(DATA begins)
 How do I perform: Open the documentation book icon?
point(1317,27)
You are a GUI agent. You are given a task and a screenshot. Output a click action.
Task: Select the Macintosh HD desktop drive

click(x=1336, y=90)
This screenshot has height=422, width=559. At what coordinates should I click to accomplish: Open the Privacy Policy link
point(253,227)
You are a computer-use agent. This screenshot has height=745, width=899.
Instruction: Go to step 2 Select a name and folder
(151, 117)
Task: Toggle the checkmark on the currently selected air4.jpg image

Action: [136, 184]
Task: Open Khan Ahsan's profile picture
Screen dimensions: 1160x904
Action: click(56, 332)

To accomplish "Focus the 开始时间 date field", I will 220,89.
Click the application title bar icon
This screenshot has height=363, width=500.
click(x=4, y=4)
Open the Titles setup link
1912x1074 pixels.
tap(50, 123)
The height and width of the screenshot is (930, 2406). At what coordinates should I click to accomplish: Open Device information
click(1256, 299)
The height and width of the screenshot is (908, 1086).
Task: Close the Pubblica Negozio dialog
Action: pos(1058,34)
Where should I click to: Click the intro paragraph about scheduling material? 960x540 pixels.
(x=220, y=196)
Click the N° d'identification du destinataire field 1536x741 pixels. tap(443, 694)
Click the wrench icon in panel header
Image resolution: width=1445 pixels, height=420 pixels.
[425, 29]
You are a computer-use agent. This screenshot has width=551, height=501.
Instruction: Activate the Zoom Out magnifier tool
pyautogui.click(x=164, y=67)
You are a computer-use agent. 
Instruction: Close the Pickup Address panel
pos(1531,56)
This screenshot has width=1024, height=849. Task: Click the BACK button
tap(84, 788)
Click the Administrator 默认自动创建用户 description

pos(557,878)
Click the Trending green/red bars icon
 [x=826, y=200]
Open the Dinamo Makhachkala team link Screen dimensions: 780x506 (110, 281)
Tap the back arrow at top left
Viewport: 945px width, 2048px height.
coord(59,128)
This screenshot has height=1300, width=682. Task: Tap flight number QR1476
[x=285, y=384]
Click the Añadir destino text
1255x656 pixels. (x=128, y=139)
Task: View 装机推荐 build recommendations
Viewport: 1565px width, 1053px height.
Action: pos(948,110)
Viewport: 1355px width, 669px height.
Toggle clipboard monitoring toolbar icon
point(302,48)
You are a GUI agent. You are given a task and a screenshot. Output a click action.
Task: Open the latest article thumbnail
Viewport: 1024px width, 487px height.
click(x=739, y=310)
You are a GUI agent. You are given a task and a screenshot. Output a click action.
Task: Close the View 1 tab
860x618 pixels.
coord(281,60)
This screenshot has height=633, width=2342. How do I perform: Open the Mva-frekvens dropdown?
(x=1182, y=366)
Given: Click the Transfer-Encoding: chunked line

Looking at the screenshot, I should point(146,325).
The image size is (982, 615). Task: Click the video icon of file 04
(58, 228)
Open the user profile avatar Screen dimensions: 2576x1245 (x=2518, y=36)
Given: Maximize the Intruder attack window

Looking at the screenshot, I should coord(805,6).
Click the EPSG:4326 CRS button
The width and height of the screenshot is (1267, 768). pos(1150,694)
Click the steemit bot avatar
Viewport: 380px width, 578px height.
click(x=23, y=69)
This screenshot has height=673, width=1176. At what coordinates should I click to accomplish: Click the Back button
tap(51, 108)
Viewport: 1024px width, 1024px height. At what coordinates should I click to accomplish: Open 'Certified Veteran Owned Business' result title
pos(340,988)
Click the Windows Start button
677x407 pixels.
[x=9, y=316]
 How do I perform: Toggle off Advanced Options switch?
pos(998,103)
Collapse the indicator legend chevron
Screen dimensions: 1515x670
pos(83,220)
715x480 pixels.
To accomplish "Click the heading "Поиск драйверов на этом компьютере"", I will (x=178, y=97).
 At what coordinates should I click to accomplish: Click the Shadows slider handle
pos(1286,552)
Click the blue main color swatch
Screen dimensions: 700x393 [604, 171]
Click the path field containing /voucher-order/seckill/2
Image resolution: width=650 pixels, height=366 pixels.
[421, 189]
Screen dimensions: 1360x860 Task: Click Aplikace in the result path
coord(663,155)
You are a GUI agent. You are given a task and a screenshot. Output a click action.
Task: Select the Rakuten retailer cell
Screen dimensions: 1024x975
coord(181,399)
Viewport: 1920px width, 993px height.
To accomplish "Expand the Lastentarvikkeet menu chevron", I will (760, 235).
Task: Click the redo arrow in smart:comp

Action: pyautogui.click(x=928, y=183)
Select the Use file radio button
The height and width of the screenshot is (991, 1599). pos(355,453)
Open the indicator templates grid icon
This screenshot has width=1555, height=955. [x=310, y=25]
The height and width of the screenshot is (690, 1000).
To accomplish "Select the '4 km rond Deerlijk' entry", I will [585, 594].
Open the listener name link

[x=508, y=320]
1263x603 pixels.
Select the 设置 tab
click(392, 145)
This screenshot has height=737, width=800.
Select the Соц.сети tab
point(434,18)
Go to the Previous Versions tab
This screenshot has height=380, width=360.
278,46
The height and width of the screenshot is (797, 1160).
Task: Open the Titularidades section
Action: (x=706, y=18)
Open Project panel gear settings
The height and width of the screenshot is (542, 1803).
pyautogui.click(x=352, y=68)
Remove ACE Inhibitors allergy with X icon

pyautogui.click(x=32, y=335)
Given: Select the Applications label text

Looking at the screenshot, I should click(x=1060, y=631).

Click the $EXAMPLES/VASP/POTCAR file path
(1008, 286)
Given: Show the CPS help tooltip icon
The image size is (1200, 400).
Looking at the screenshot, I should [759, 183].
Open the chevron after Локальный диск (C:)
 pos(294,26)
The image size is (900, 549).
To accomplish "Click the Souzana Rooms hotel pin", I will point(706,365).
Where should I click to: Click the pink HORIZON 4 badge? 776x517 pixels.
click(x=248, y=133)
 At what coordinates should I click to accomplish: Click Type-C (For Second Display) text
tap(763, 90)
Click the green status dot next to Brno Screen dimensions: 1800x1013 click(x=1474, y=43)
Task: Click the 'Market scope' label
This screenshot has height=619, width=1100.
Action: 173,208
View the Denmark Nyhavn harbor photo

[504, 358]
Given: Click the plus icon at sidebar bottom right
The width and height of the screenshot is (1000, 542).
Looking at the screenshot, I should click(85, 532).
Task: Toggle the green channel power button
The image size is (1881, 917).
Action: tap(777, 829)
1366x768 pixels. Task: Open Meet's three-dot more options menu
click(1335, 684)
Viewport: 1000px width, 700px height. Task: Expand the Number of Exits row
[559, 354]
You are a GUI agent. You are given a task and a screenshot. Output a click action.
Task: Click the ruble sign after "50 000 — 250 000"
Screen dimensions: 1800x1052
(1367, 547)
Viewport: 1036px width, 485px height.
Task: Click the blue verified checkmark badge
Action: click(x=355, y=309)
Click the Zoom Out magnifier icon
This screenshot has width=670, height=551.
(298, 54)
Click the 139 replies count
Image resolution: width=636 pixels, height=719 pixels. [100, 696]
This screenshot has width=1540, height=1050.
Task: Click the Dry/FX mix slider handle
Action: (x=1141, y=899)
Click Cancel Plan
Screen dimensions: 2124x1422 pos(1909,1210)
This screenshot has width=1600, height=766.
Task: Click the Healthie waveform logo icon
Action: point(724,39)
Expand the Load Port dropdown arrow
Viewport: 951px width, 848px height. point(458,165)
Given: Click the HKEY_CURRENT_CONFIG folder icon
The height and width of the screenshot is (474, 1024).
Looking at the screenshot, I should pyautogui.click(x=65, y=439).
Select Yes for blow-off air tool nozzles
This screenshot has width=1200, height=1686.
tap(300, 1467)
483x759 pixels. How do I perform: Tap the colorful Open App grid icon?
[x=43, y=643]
(DATA ends)
- TASK TO CARRY OUT: Copy each line of the data above that holds "profile".

- RESPONSE:
Task: Open Khan Ahsan's profile picture
Open the user profile avatar Screen dimensions: 2576x1245 (x=2518, y=36)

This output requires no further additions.